> _Textauszug_:
╭──
Süddeutsche Zeitung

Bundesliga: Mainz 05:Kloppo reloaded

Der starke Aufsteiger Mainz fand Topscorer Ivanschitz im Internet, Torhüter Müller in der zweiten englischen Liga - und Trainer Tuchel in der eigenen Jugend.

Moritz Kielbassa

Flüchtig aus der Ferne betrachtet, war der erste Trainerwechsel dieser Saison ein unseriöser: Mainz entließ Jörn Andersen, den frisch Aufgestiegenen, noch bevor das erste Spiel gespielt war. Drei Monate später darf die gewagte Aktion als gelungen gelten. Der FSV ist als Achter die überraschendste Attraktion der Bundesliga.
╰──
> _Übungsaufgaben_:
A. Gib aus dem Textauszug die Passage von „Süddeutsche Zeitung“ bis einschließlich „überraschendste Attraktion der Bundesliga.“ wortgetreu wieder.
B. Beantworte anhand des Textauszugs die folgenden Fragen:
(i) Wo fand Mainz den Torhüter Müller?
(ii) Wann wurde Jörn Andersen entlassen?
(iii) Auf welchem Tabellenplatz steht der FSV drei Monate später?

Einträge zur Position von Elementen
╭──
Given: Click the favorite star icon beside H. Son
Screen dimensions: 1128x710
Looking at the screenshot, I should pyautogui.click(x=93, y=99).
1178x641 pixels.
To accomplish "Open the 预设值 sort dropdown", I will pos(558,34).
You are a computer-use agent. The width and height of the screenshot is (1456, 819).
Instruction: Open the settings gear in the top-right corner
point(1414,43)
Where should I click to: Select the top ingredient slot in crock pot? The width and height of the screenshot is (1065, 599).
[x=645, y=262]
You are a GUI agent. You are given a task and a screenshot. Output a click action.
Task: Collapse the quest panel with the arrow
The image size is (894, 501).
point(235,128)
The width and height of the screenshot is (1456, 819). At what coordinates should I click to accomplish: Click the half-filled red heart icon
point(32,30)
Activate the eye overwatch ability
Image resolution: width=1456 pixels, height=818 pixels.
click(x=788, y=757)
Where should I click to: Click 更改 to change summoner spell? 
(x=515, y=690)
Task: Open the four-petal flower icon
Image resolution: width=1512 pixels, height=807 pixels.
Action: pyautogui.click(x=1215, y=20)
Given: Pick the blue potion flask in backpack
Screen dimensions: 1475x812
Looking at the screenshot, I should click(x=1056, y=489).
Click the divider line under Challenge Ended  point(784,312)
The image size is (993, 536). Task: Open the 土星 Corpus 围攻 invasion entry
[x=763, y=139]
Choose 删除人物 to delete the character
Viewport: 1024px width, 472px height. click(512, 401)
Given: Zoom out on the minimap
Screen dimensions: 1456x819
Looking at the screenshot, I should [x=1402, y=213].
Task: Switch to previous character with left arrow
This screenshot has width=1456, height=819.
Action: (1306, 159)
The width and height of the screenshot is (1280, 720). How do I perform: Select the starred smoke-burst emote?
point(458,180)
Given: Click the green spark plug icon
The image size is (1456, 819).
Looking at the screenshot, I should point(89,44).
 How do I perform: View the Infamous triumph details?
╰──
> _Schriftliche Antworten_:
A.
Süddeutsche Zeitung

Bundesliga: Mainz 05:Kloppo reloaded

Der starke Aufsteiger Mainz fand Topscorer Ivanschitz im Internet, Torhüter Müller in der zweiten englischen Liga - und Trainer Tuchel in der eigenen Jugend.

Moritz Kielbassa

Flüchtig aus der Ferne betrachtet, war der erste Trainerwechsel dieser Saison ein unseriöser: Mainz entließ Jörn Andersen, den frisch Aufgestiegenen, noch bevor das erste Spiel gespielt war. Drei Monate später darf die gewagte Aktion als gelungen gelten. Der FSV ist als Achter die überraschendste Attraktion der Bundesliga.

B.
(i) In der zweiten englischen Liga.
(ii) Noch bevor das erste Spiel gespielt war.
(iii) Auf dem achten Platz.